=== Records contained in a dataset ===
• • • •

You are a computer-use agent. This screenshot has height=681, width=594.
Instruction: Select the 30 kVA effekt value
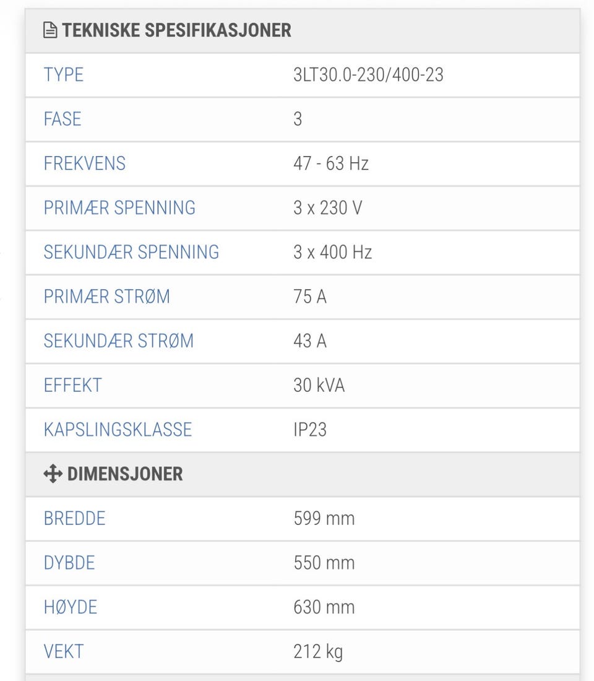pyautogui.click(x=319, y=385)

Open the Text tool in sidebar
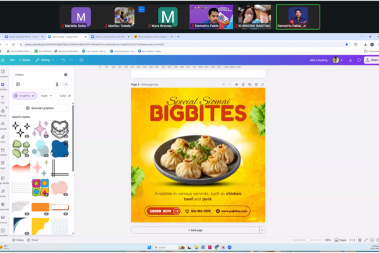click(3, 99)
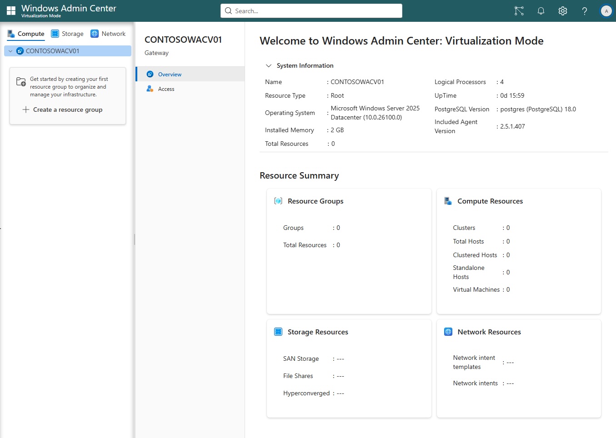Click in the Search box
Viewport: 616px width, 438px height.
(x=311, y=11)
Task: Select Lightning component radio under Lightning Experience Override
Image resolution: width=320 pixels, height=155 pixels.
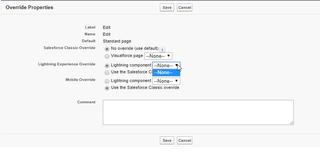Action: click(107, 65)
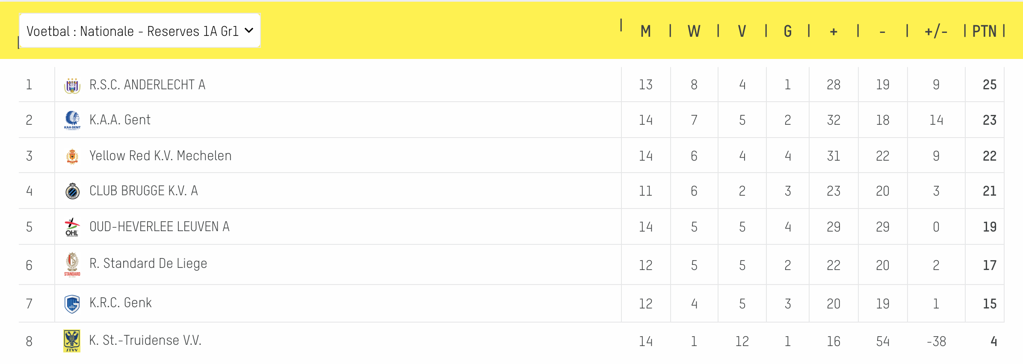Click the dropdown chevron arrow beside Gr1
The width and height of the screenshot is (1023, 364).
point(249,31)
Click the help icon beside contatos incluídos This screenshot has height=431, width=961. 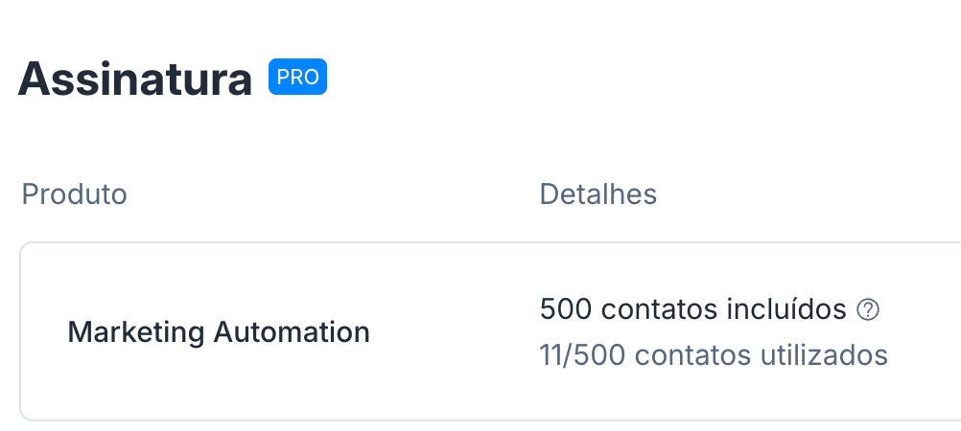coord(867,309)
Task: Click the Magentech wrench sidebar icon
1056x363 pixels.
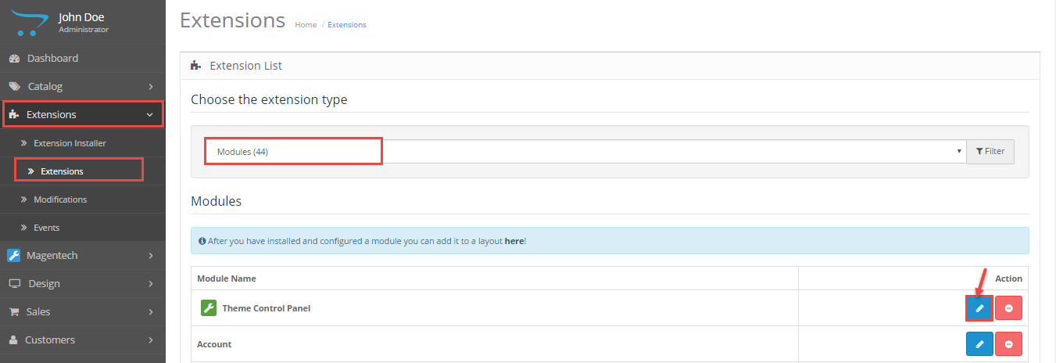Action: click(14, 255)
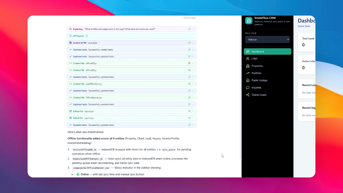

• • • •

=== What to work on ===
What you write out is the stretch of entries from the line containing "Instruction: Select the 30 kVA effekt value" to the line containing "Task: Select Lightning", word for word, with both end lines and no pictures.

=== Written solution ===
Instruction: Select the 30 kVA effekt value
pyautogui.click(x=319, y=385)

Open the Text tool in sidebar
click(3, 99)
Click in the Search box
Viewport: 616px width, 438px height.
(x=311, y=11)
Task: Select Lightning component radio under Lightning Experience Override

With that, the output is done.